In his book Maintenance of Everything: Part One, Stewart Brand opens with the story of the 1968 Golden Globe Race. The more I sit with it, the more it feels like a parable for Coaching.
In 1968, the Sunday Times of London sponsored a race for the first solo, nonstop circumnavigation of the world. Roughly 30,000 miles. The winner would receive £5,000 ($150,000 in today’s American dollars).
The conditions were simple. No outside assistance, and nothing could be brought aboard after the start.
Nine men entered. Only one finished.
Robin Knox-Johnston
Knox-Johnston was the youngest at 29. He could not afford to build the boat he wanted, so he sailed the one he had. Suhaili was a 32-foot ketch nobody gave a chance. It leaked from the start. His self-steering broke early and he sailed without it for most of the trip. He capsized and spent days putting the boat back together.
His approach throughout was the same: make do and mend. Whatever broke, he fixed with what he had. He wrote in his diary about how much he was enjoying the work and vising things.
Knox-Johnston was the only competitor to finish. 312 days at sea.
Donald Crowhurst
Crowhurst was a 36-year-old electronics inventor with a failing business and growing debt. He entered to save himself financially and to make a name. Within weeks he realized the boat could not survive the Southern Ocean. Rather than retire and face ruin, he began faking his position reports, drifting in the South Atlantic while broadcasting record progress.
Eventually he stopped reporting, wrote a long final entry in his log, and committed suicide at sea. His boat was found drifting and empty.
Bernard Moitessier
Moitessier was 43 and the most experienced of the three. His boat was simple and built for the mission. He believed the way to survive was to keep maintenance minimal and easy. He took less, not more. He believed that the less he had, the less there was to fix.
Moitessier had the fastest pace in the race and almost certainly would have won the cash prize. But somewhere in the South Atlantic, on his way home, he changed his mind. He did not want to come back to fame. He was content at sea. So, he turned around and kept sailing.
He covered 37,455 nautical miles in 10 months, setting the record at the time for the longest nonstop passage by a yacht.
Three Styles
Brand sums up the three styles like this:
Knox-Johnston: whatever comes, deal with it. And he did.
Crowhurst: hope for the best. And it killed him.
Moitessier: prepare for the worst. And it freed him.
What This Has to Do with Coaching
I have been thinking about this in terms of how coaches handle the hard moments. Every coach knows these moments are coming.

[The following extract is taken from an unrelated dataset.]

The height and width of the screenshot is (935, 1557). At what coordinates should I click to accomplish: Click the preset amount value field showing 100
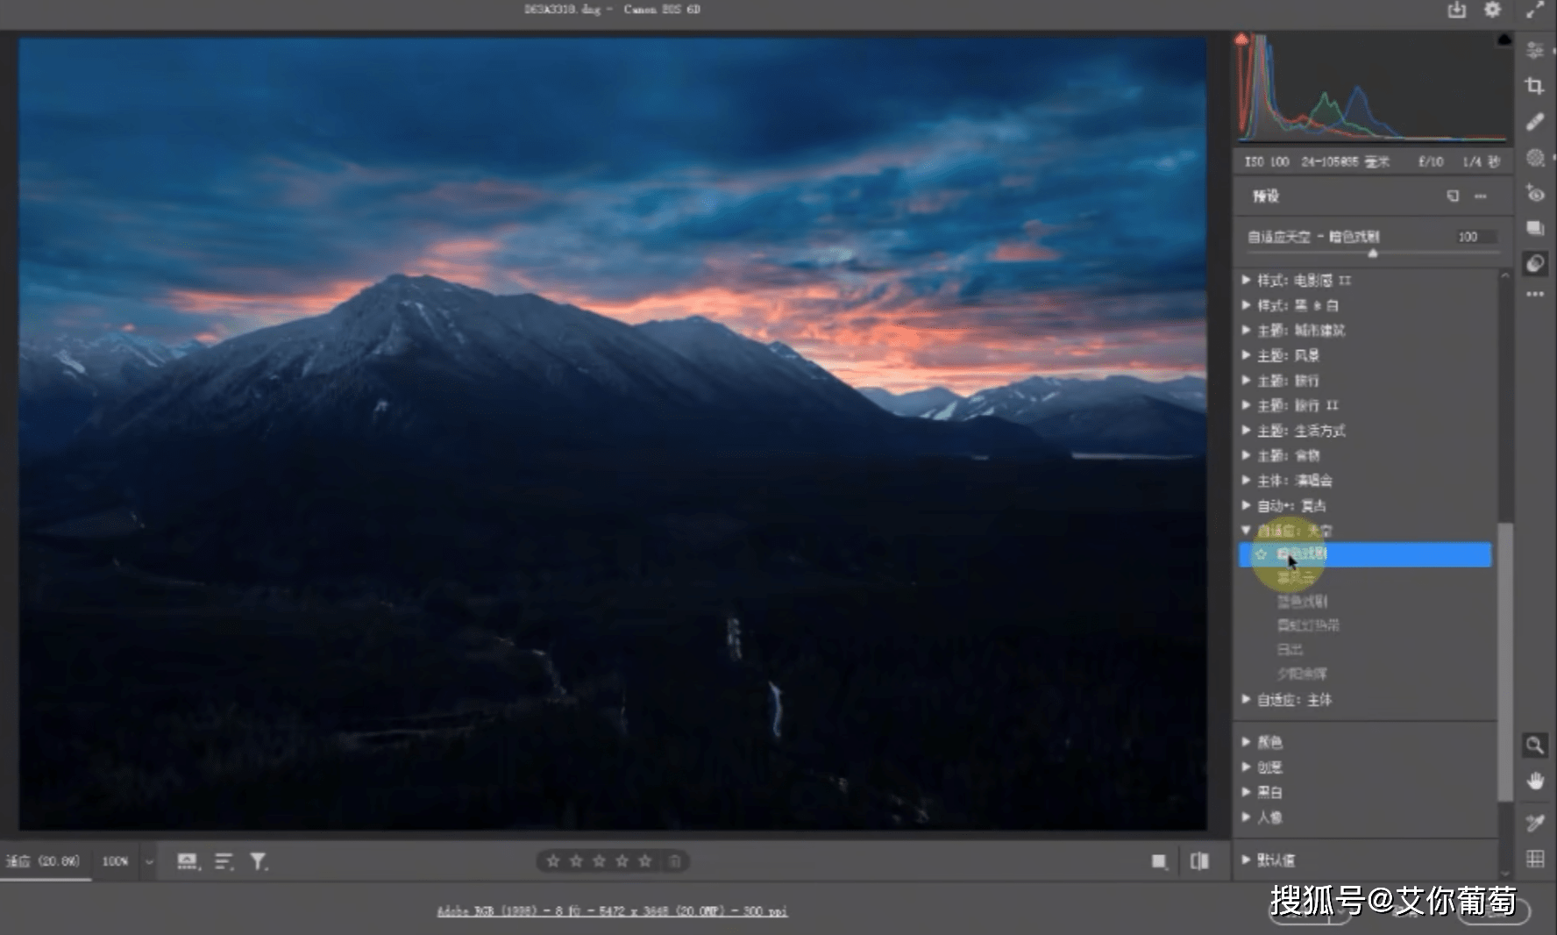(1475, 237)
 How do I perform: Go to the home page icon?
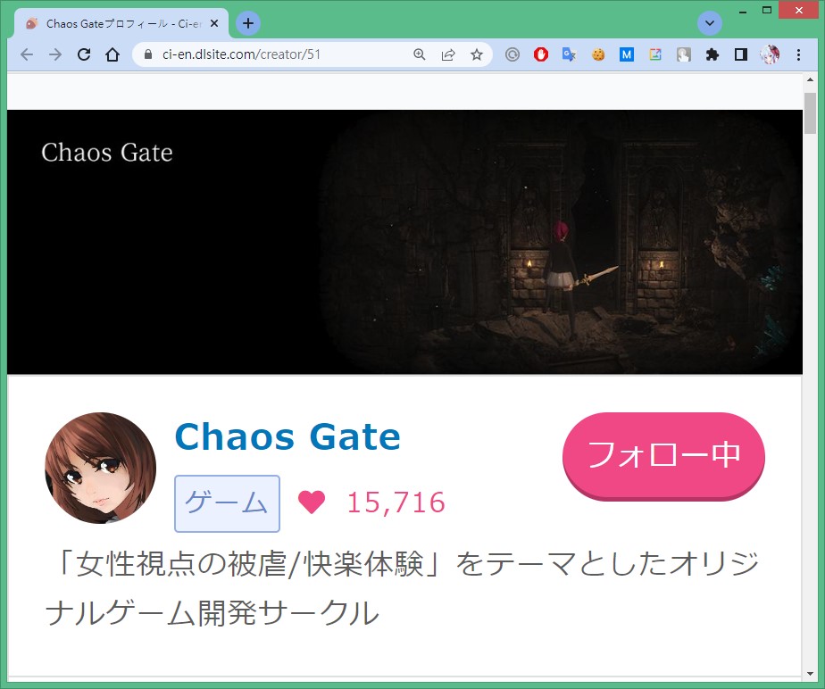coord(113,54)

The conflict with a player. The roster decision that is going to be hard. The talented kid who is undermining the standard. The season that does not go the way you needed it to. None of that should a surprise to a coach. The question is what kind of coach you are when the moments arrive.
Some coaches are Crowhursts. They hope. They tell themselves the problem will work itself out, the talented player will come around, the conflict will fade, the standard does not need to be enforced right now. It always catches up. And when it does, the response is often to cover it up rather than address it.
Some coaches are Knox-Johnstons. They are built for the work. Whatever breaks, they fix. They do not have the perfect program or the perfect roster, but they show up every day with the tools they have and make it work. Coaches like this finish the job but not in the most effective of ideal way.
Some coaches are Moitessiers. They have built something simple and durable. Clear philosophy, predetermined decisions, systems that do not require insane energy 365 days a year to maintain. They prepared for the worst, so when it arrives, they do not panic. They have already decided.
Most of us are some mix of all three depending on the moment. The work is being honest about which one you tend to be when the pressure is on, and which one you want to become.
All three sailors made the start line. All three had achieved enough to be there. The difference was not talent or effort although all had different levels of those. It was the preparedness underneath. What you build before the storm is what you have when it hits.